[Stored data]

+ + +

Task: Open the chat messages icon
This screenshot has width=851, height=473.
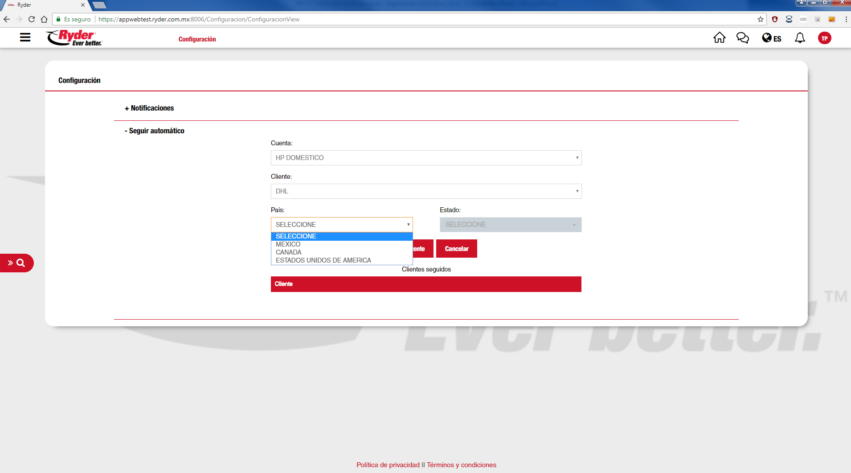Action: coord(742,38)
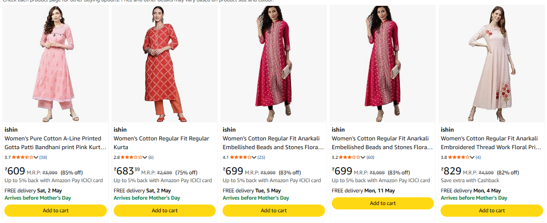Expand rating chevron beside 25 reviews
The height and width of the screenshot is (223, 547).
(254, 157)
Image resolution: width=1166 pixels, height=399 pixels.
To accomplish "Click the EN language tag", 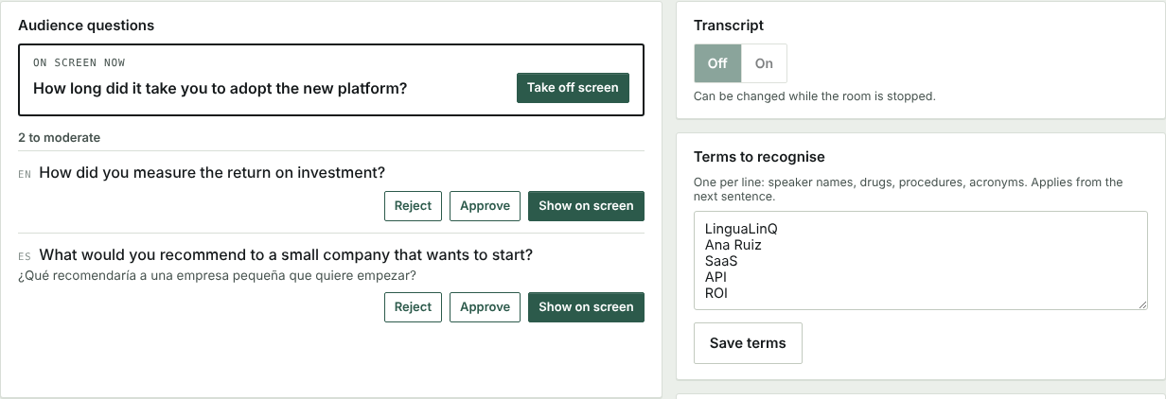I will [25, 175].
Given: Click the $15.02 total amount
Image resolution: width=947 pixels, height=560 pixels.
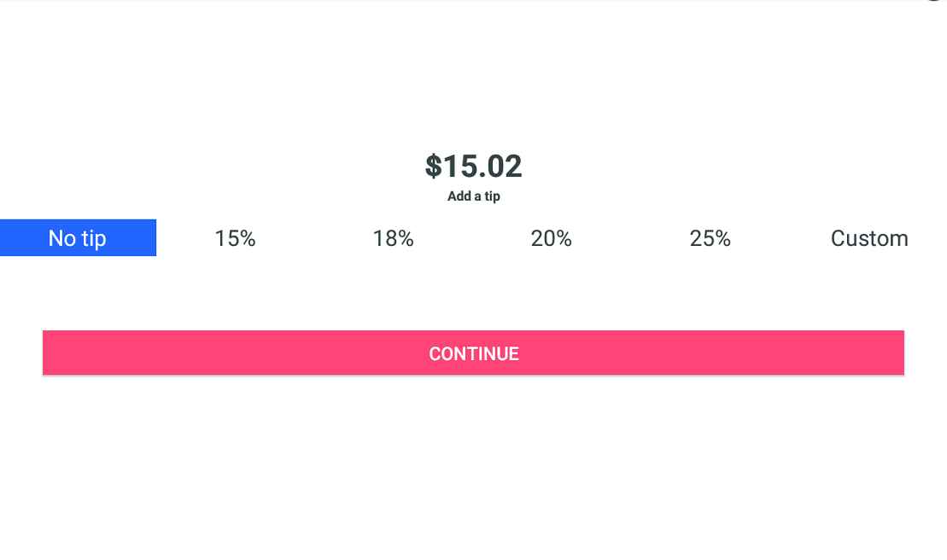Looking at the screenshot, I should [x=473, y=166].
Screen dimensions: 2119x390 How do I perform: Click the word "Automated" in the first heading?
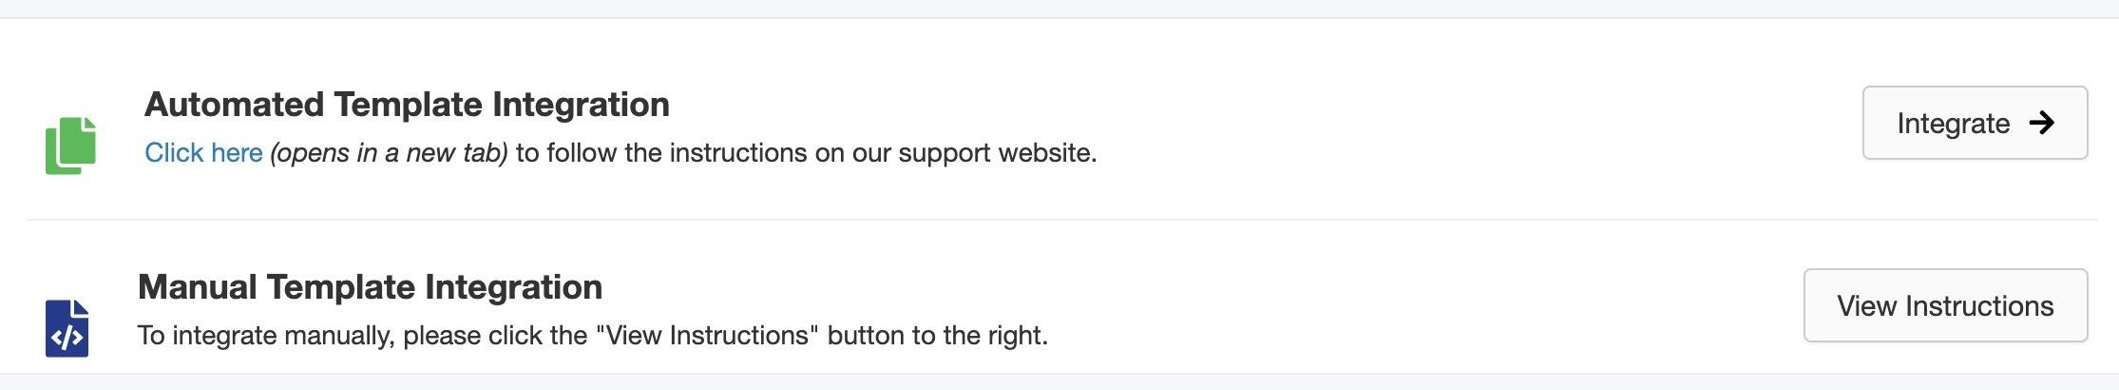pos(234,105)
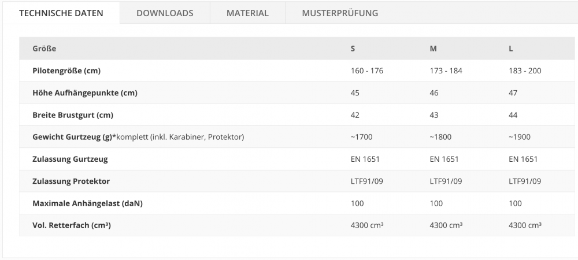Click the EN 1651 value under size L
578x260 pixels.
[x=523, y=159]
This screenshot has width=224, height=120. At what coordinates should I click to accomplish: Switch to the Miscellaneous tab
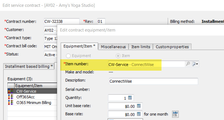113,47
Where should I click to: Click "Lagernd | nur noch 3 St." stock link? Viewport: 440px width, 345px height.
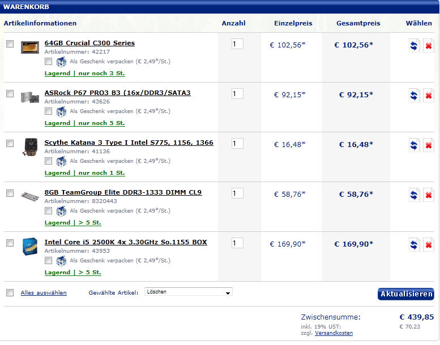click(x=85, y=74)
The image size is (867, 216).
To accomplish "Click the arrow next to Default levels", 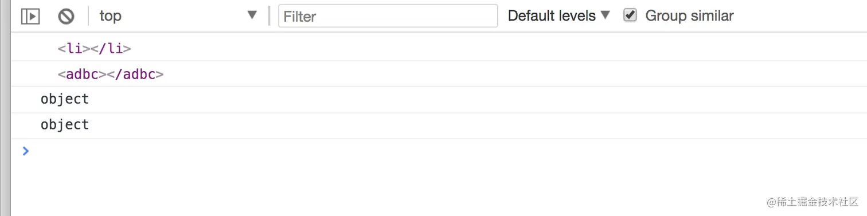I will click(x=606, y=15).
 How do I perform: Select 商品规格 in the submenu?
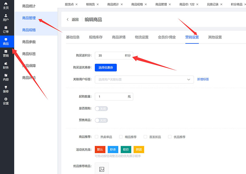pos(29,30)
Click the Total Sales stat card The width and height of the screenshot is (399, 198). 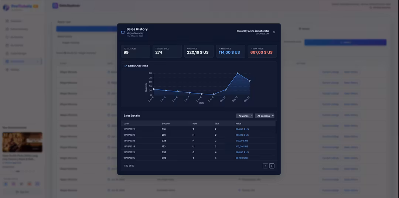(136, 51)
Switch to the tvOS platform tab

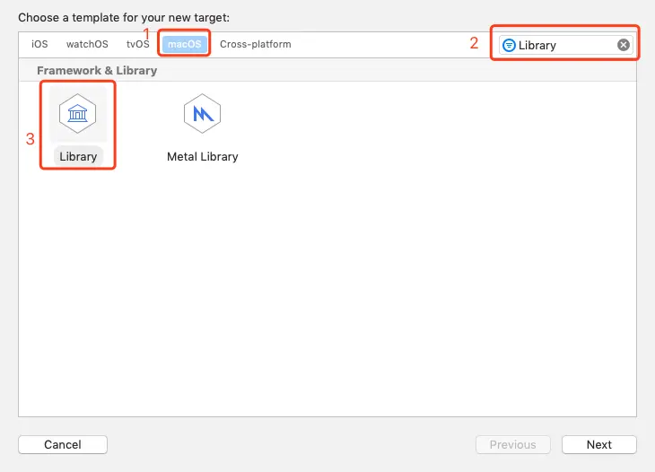point(138,44)
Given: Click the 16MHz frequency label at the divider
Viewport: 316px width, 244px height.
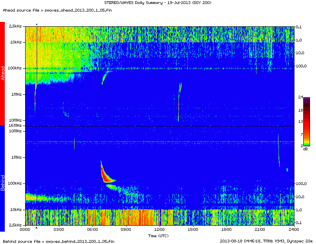Looking at the screenshot, I should click(15, 126).
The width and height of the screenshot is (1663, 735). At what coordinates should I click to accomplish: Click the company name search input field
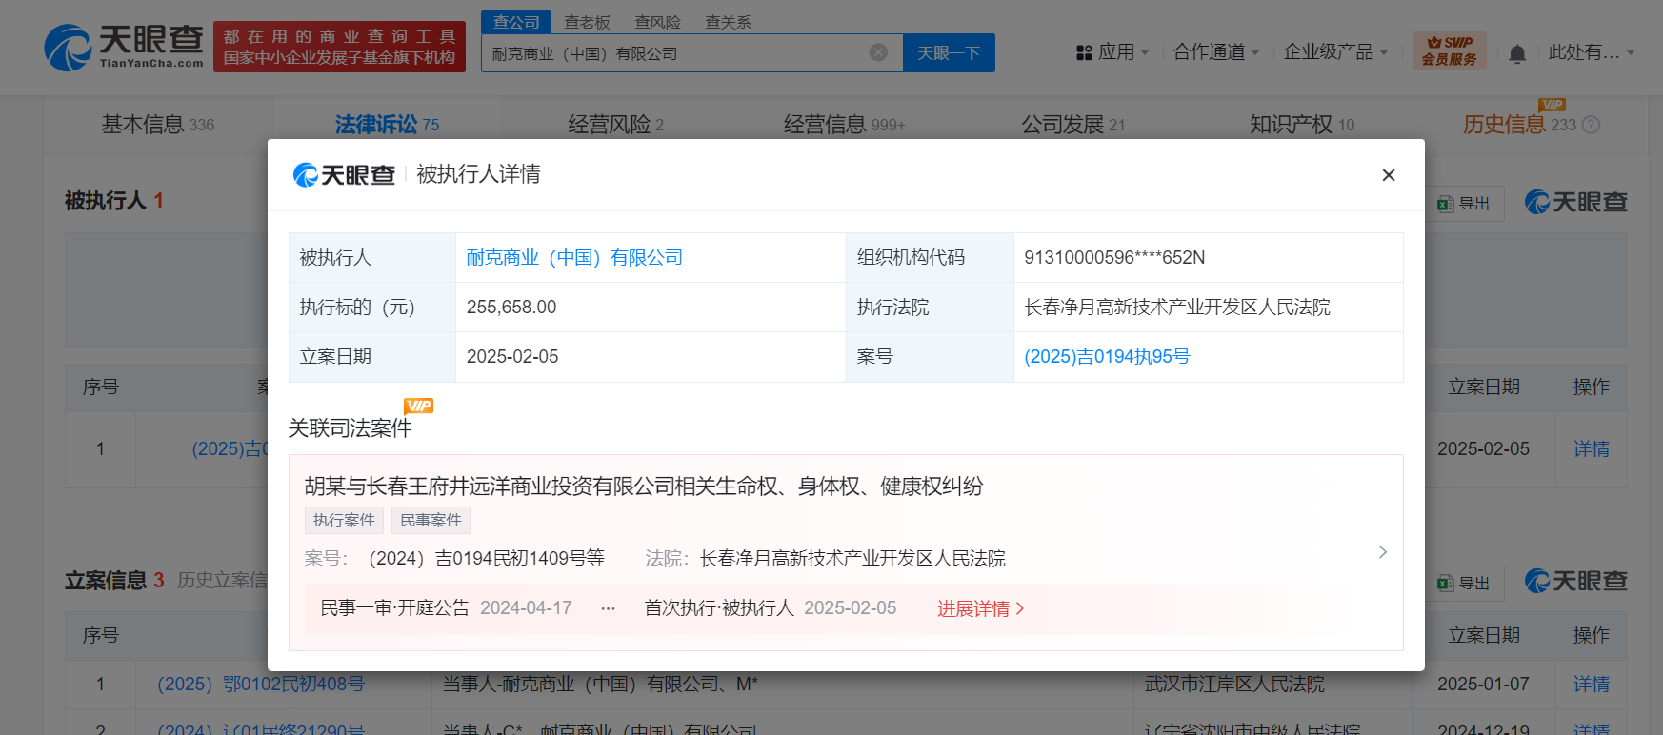click(x=676, y=53)
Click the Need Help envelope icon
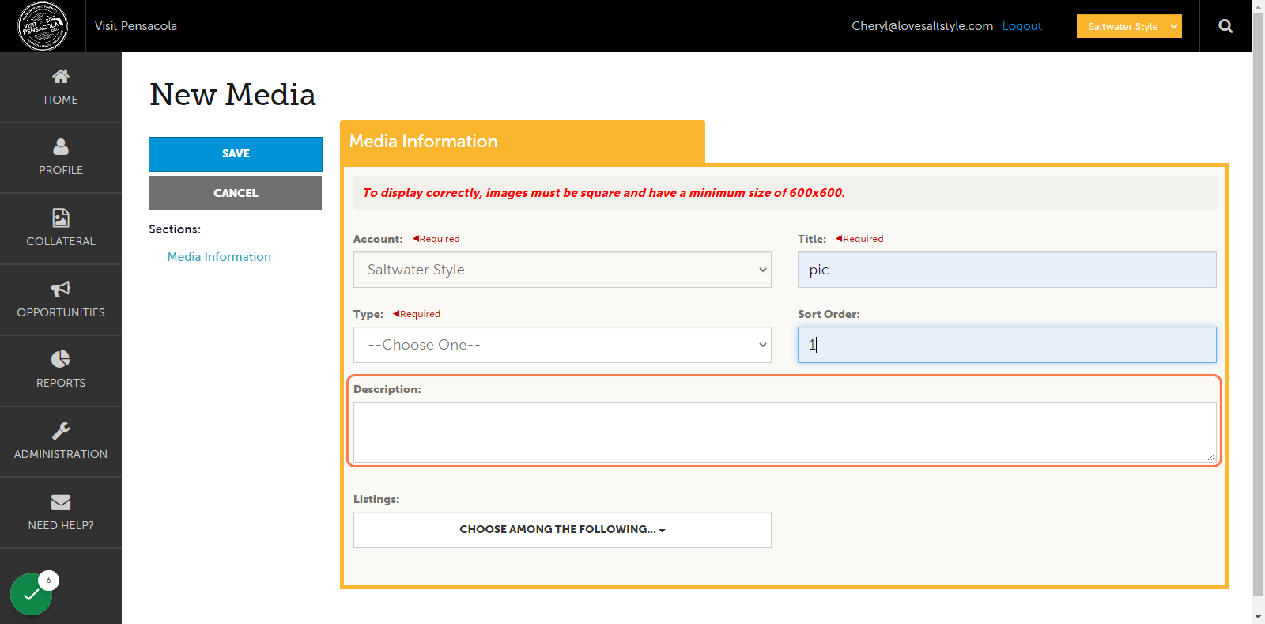Viewport: 1265px width, 624px height. click(x=61, y=502)
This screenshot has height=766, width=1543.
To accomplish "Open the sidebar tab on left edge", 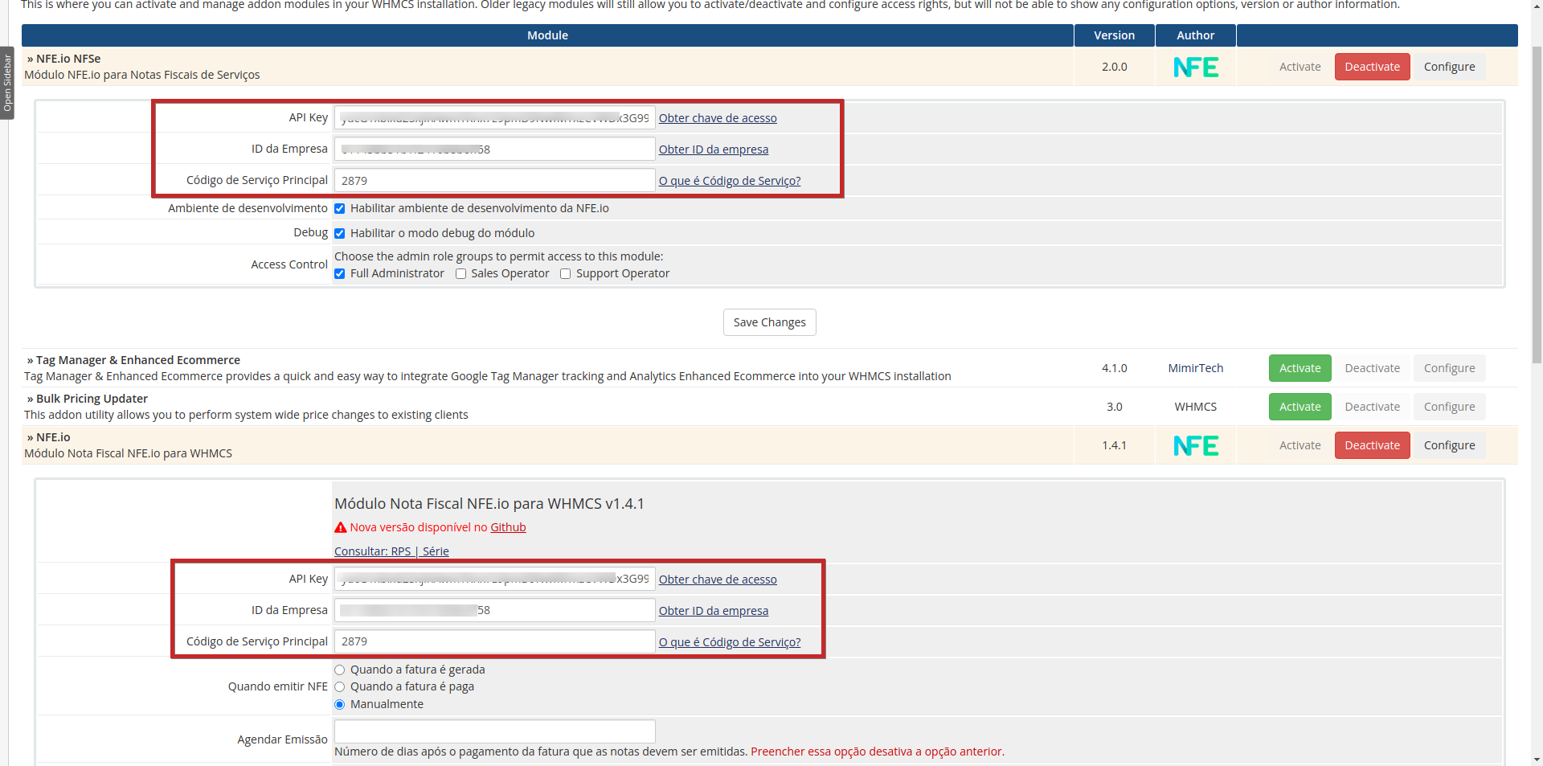I will coord(7,83).
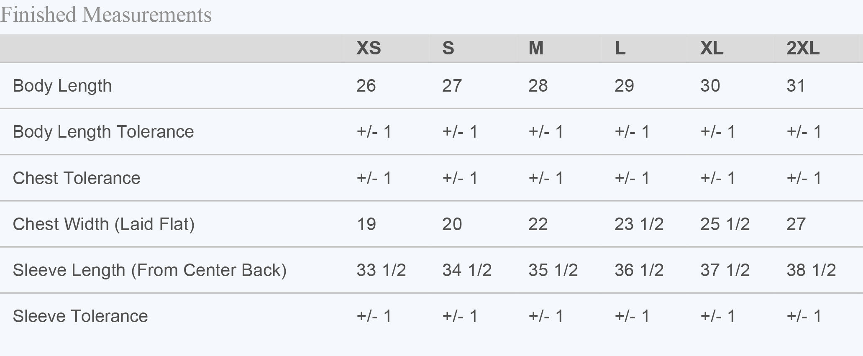Screen dimensions: 863x356
Task: Click the L chest width value 23 1/2
Action: point(639,224)
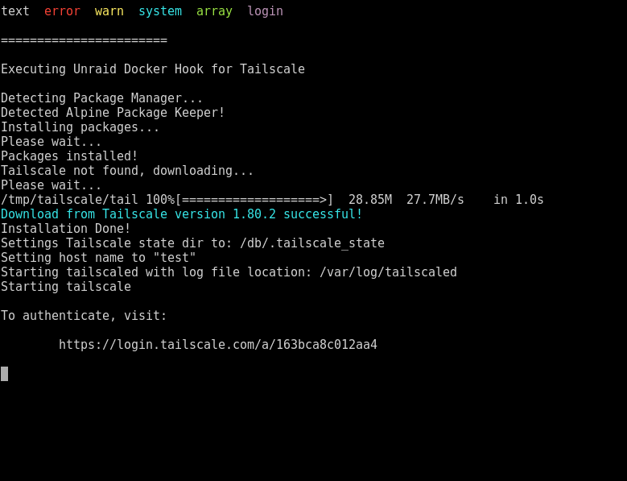Select the purple 'login' filter label

pyautogui.click(x=265, y=11)
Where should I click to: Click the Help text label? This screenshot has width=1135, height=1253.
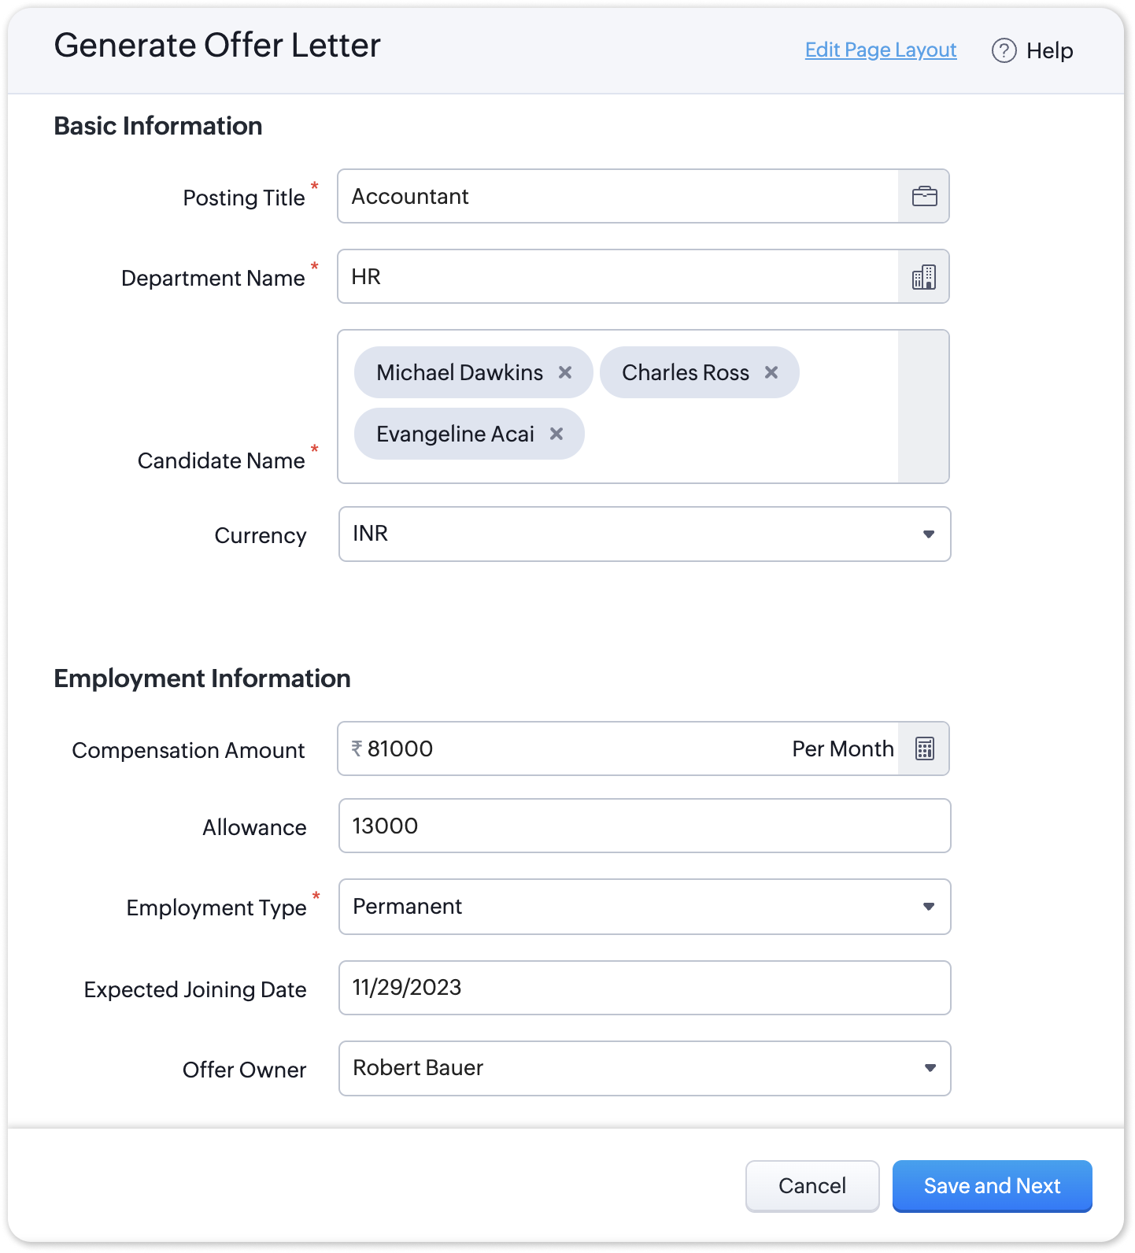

+ + +

What you will do
Say how many lines in the records contain the string "Given", and say nothing else.

Result
2